### READING TEXT
- - - - - - -

Making MySQL more usable: Stored Procedure call stack on error
MySQL’s Stored Procedure implementation is far from perfect. One of the major problems has been in debugging tools and information available while writing and using the procedures you’ve written. In particular there is no real way to return customized error messages, e.g. RAISE or SIGNAL, and no way to find out what error actually occurred, e.g. accessing SQLSTATE. However, even with the standard error messages that MySQL already produces, there is another major problem: as a caller of the stored procedure, you can’t tell where the error actually came from.
In order to demonstrate this, let’s first create a few stored procedures that call each other in order to make things interesting:
use test; delimiter ;; drop procedure if exists s_test;; create procedure s_test () begin call s_test_foo(); end;; drop procedure if exists s_test_foo;; create procedure s_test_foo () begin call s_test_bar(); end;; drop procedure if exists s_test_bar;; create procedure s_test_bar () begin select 1 from blarbo; end;; delimiter ;
Notice that the final stored procedure tries to select from a table that we haven’t mentioned yet; that’s because that table doesn’t exist. This should generate an error for us reliably. Here’s what happens when we call the stored procedure:
call test.s_test(); ERROR 1146 (42S02): Table 'test.blarbo' doesn't exist
Now that’s not very helpful: the user didn’t try to do anything with test.blarbo so he has no idea what has just happened! Technically it would be much better if the s_test_bar procedure could have generated a custom error message… I’ll leave that for a future post.

- - - - - - -

### LISTED ENTRIES
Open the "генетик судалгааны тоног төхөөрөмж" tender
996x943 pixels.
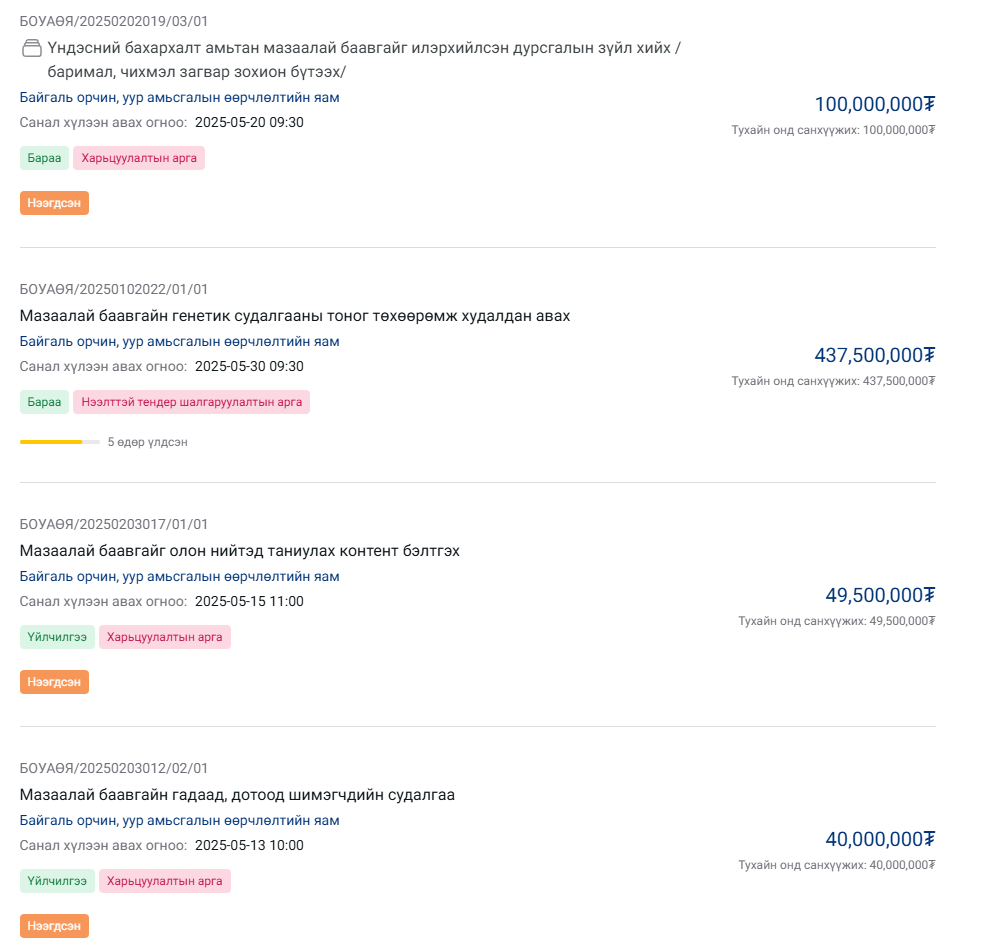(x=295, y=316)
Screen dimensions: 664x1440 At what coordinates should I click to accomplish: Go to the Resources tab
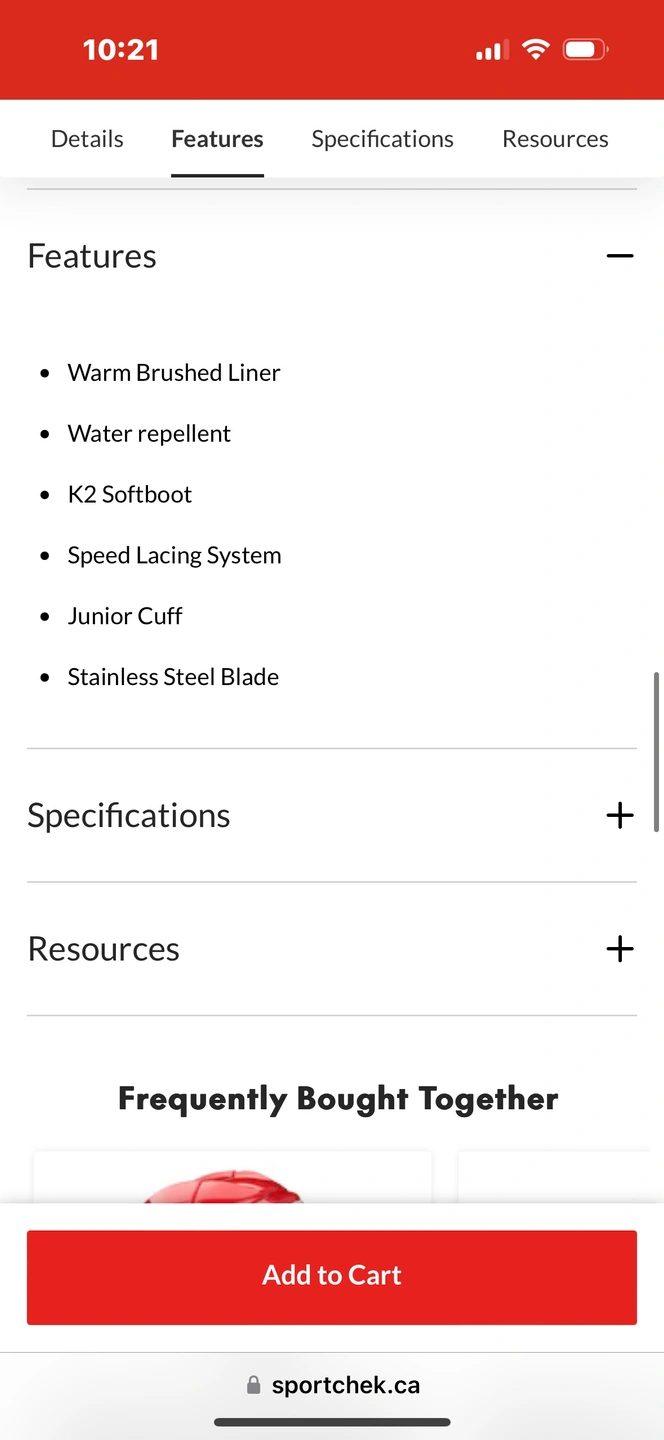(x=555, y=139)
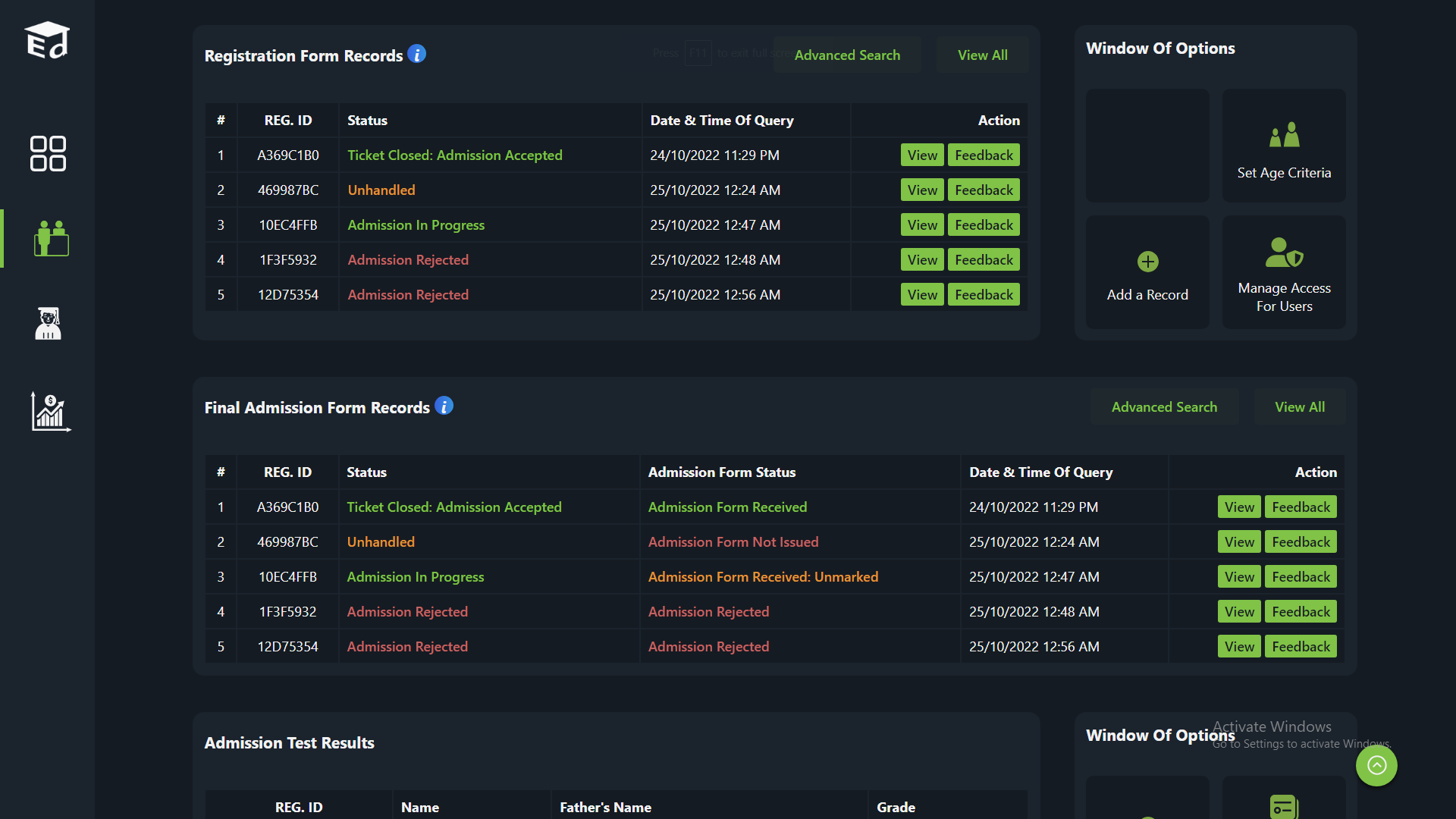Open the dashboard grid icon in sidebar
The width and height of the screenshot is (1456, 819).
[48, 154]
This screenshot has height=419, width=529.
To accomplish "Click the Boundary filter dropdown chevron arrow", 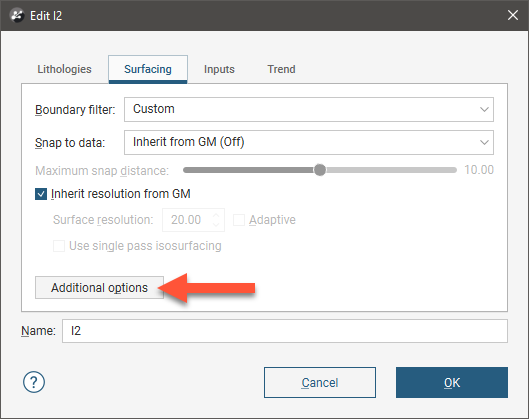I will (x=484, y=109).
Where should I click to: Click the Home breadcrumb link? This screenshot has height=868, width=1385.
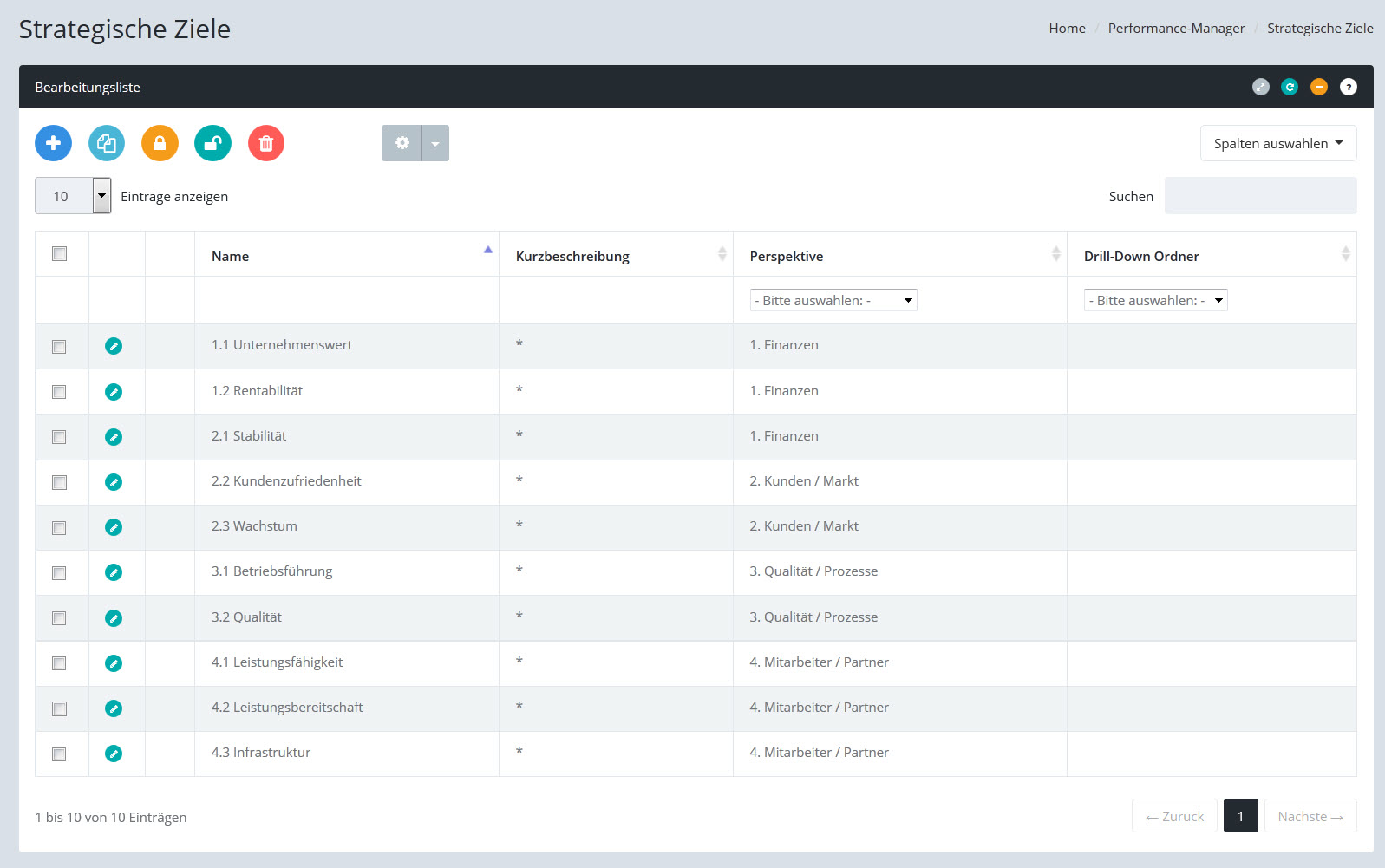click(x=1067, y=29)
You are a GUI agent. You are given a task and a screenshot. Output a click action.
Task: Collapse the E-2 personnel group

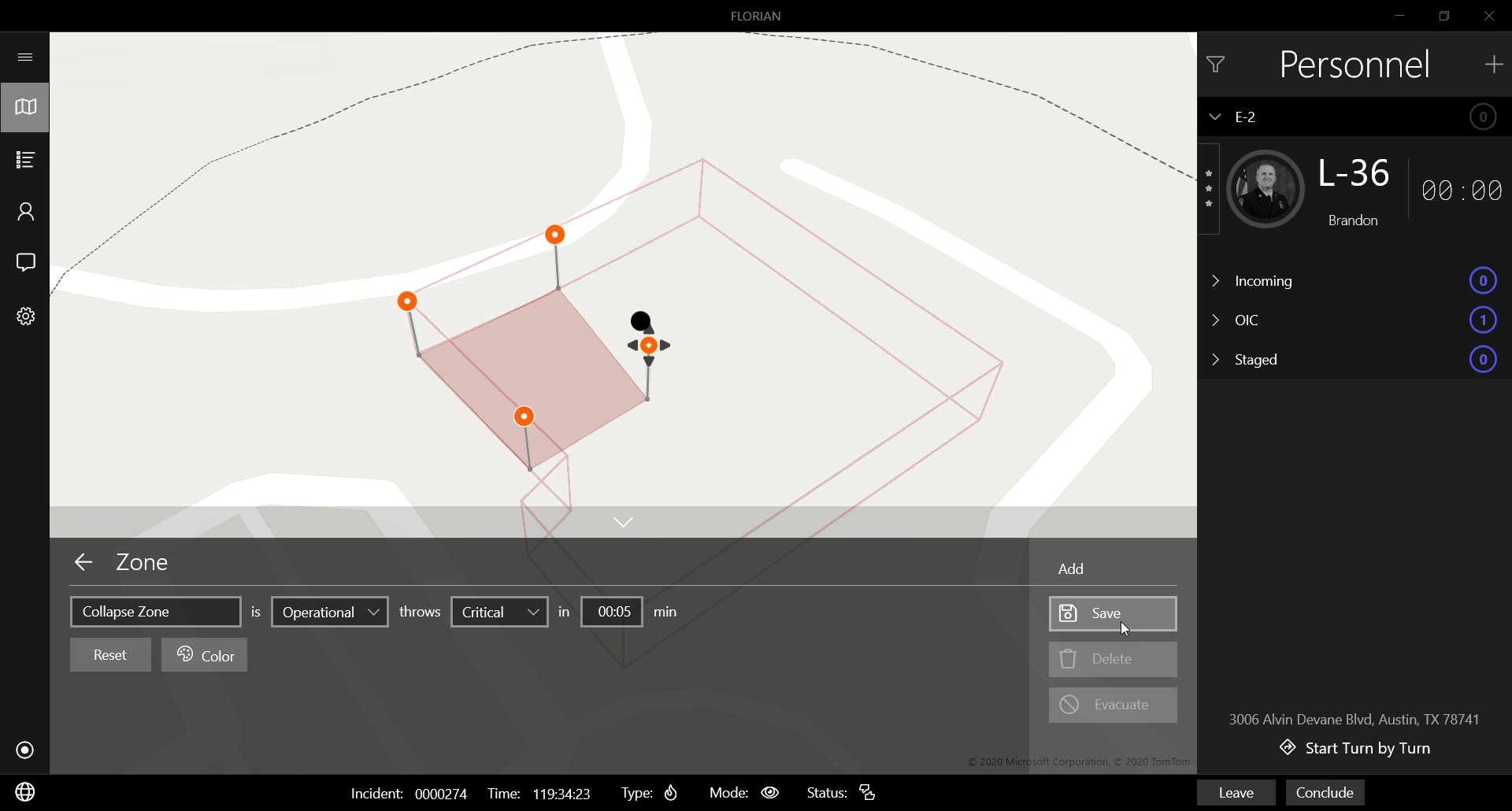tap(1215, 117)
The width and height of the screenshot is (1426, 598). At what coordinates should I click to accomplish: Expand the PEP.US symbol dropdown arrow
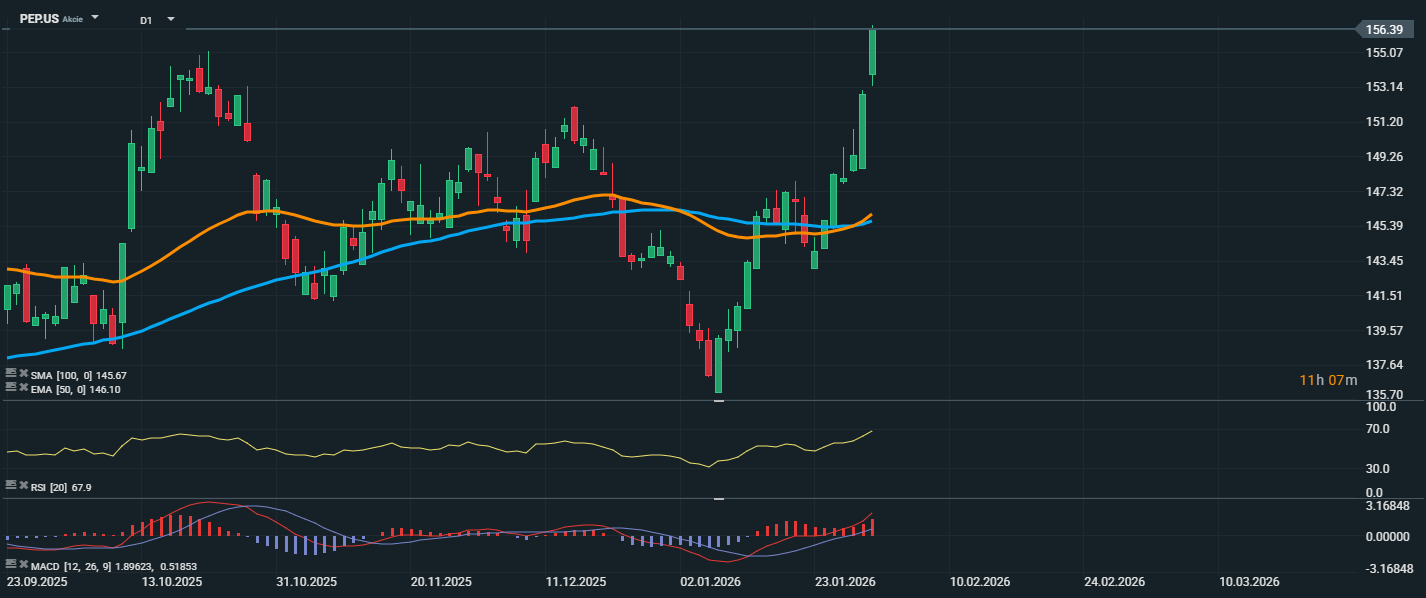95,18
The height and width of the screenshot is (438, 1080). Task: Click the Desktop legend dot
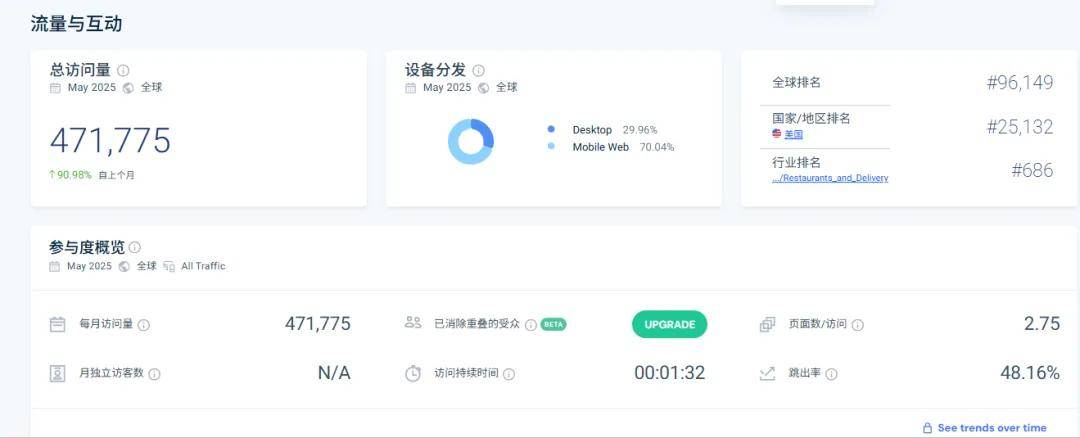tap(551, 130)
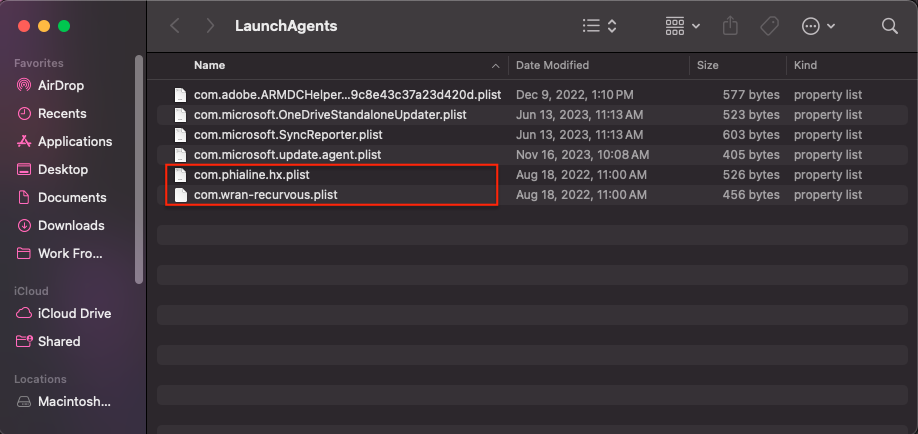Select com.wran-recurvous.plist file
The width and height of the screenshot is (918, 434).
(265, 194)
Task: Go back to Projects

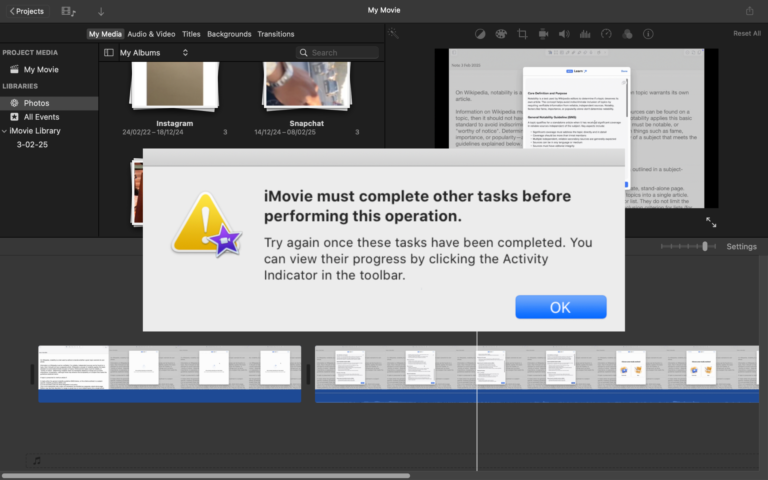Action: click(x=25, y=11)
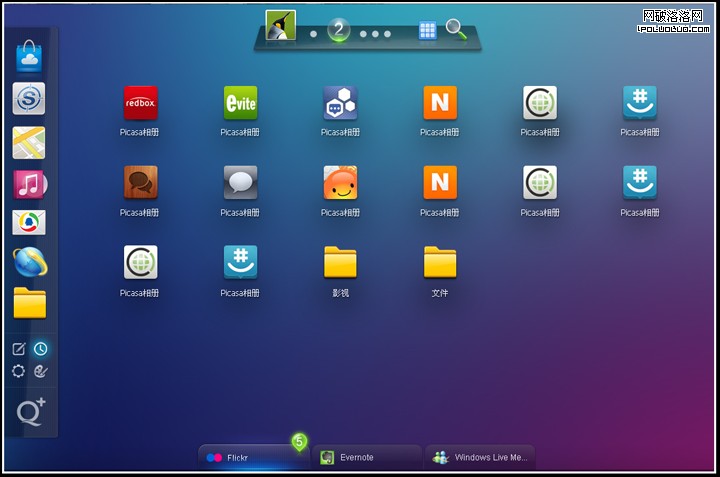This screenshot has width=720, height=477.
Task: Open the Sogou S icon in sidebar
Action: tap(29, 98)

- - - - - - -

### WHAT YOU HAVE TO DO
Reproduce the text on MySQL stored procedures, starting at "Making MySQL more" and ending at "actually came from.", and swap "debugging" for "troubleshooting".

### ANSWER IN FULL
Making MySQL more usable: Stored Procedure call stack on error
MySQL’s Stored Procedure implementation is far from perfect. One of the major problems has been in troubleshooting tools and information available while writing and using the procedures you’ve written. In particular there is no real way to return customized error messages, e.g. RAISE or SIGNAL, and no way to find out what error actually occurred, e.g. accessing SQLSTATE. However, even with the standard error messages that MySQL already produces, there is another major problem: as a caller of the stored procedure, you can’t tell where the error actually came from.